And this helps them understand whether the existing warheads in the arsenal continue to work as designed.
And they've been confirming that they do work as design for the last 27 years.
The lab directors, strategic command.
But these are not nuclear explosions.
They do not produce a self-sustaining amount of energy, self-sustaining chain reaction, which is what we would define as a nuclear test explosion.
My understanding is what Russia did recently was test essentially the delivery systems for nuclear weapons, essentially missiles, which we can do that, but not with nuclear weapons.
This is to make sure that the delivery system that carries nuclear bombs is working.
Then there are the nuclear test explosions that were done during the Cold War.
From 1945 to 2017, there were 2,056 nuclear test explosions conducted by nine countries around the world.
The United States conducted an extraordinary, you know, 1,030, 215 of which were above ground, 100 at the Nevada test site above ground outside of Las Vegas.
We amassed an enormous amount of knowledge about nuclear weapons that way, but the primary purpose was to proof test new warhead designs to make sure that they worked.

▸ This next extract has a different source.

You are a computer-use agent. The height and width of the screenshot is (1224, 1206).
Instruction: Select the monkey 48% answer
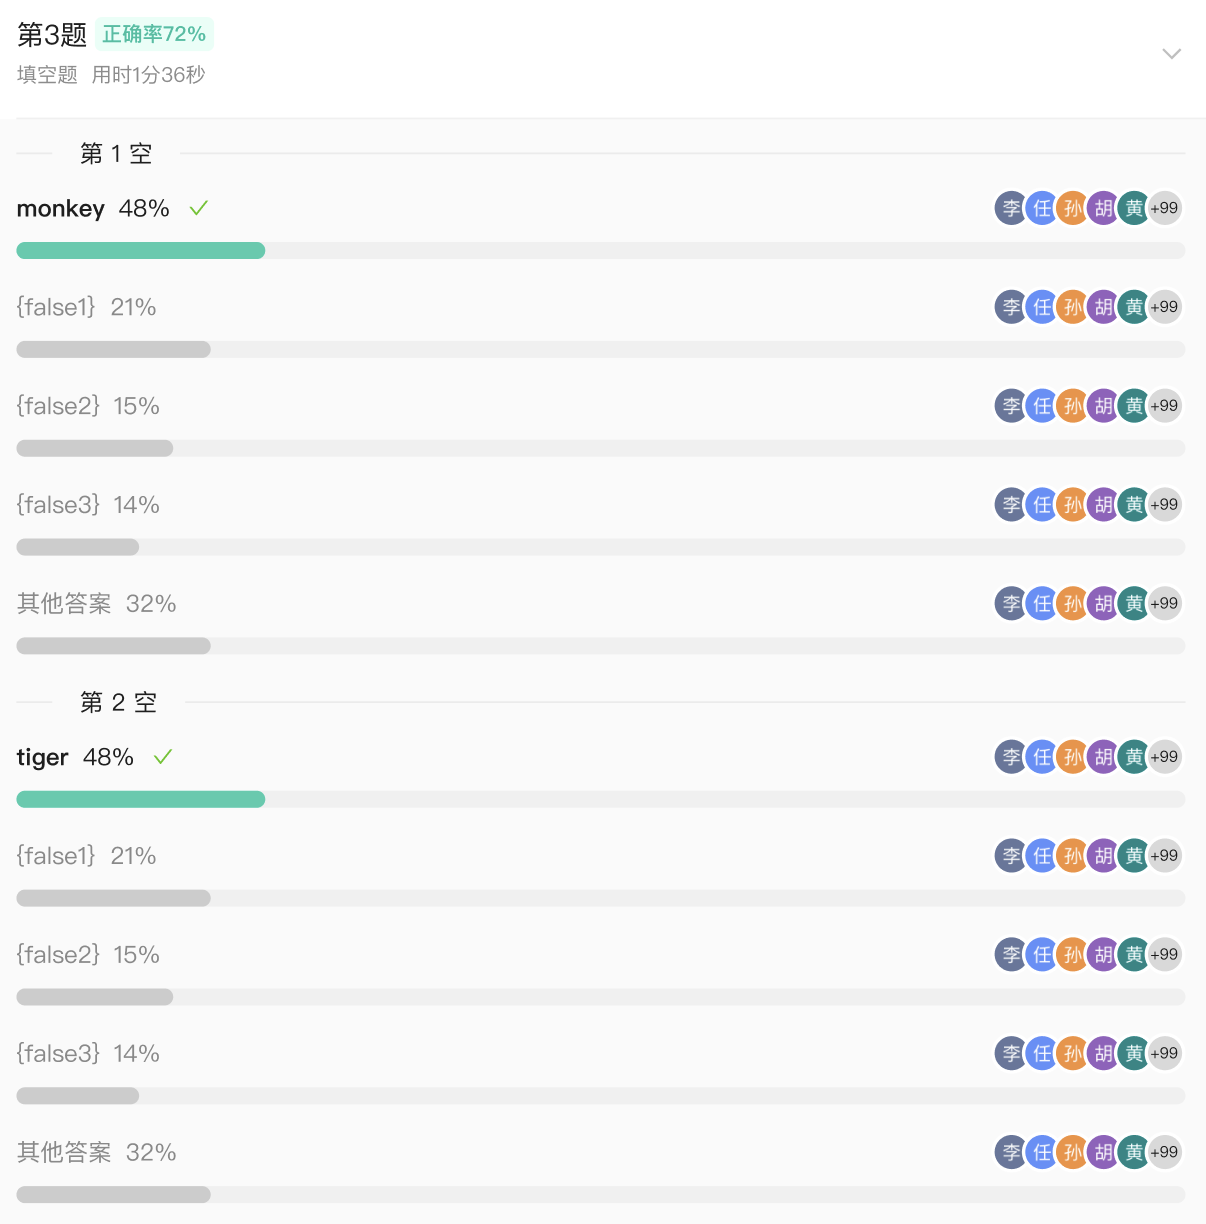[93, 208]
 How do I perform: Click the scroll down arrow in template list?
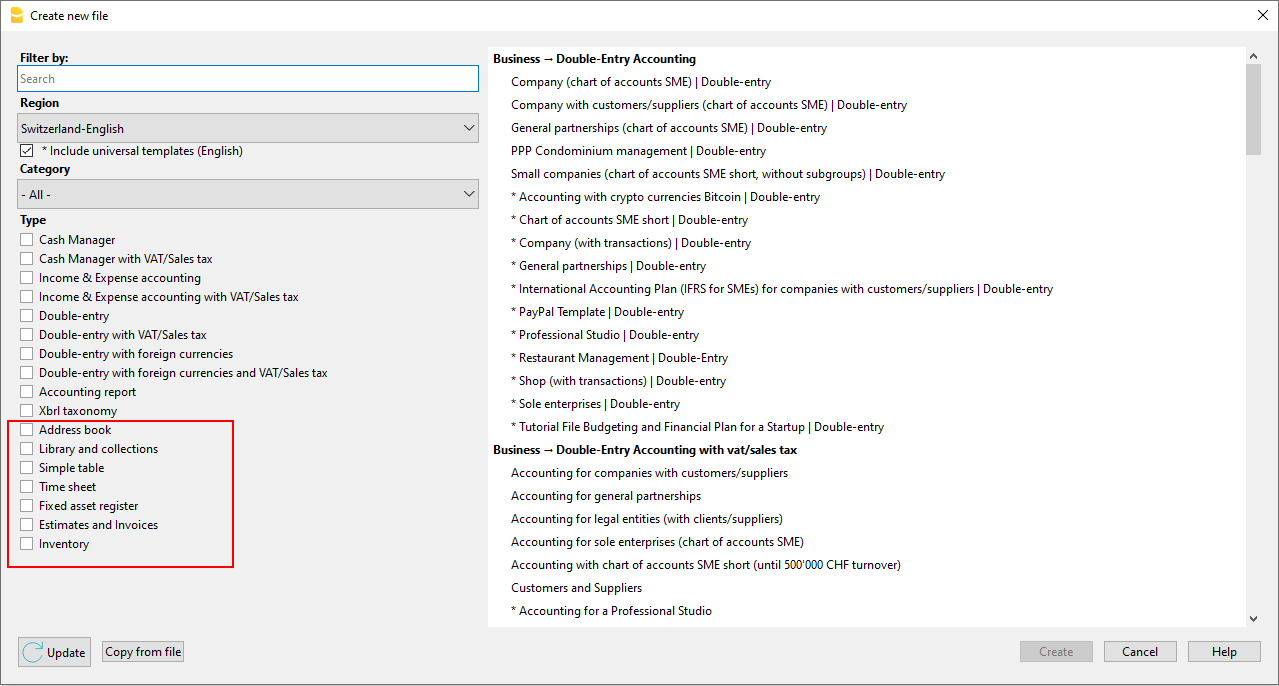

Today, the task is different.
It is how do we, the United States, maintain our existing warheads in a safe and reliable manner.
Then there's another kind of test, the one that we were just talking about that Chris Wright talked about, which is non-explosive experiments involving nuclear material.
So the president may be thinking about or may have heard about any one of these three things.
There needs to be a clarification.
And let me just point out that if the United States were to resume underground nuclear testing at the Nevada National Security Site, as it's called today, it would take many months.
I've been there, I've talked to the officials there, I've seen the test readiness program equipment.
I think it would take 18 to 36, probably closer to 36 months, to get an underground test prepared.
There would be enormous opposition from people in the state of Nevada.
Just this year, the Nevada state legislature passed unanimously a resolution saying they supported continuing the U.S. nuclear test moratorium.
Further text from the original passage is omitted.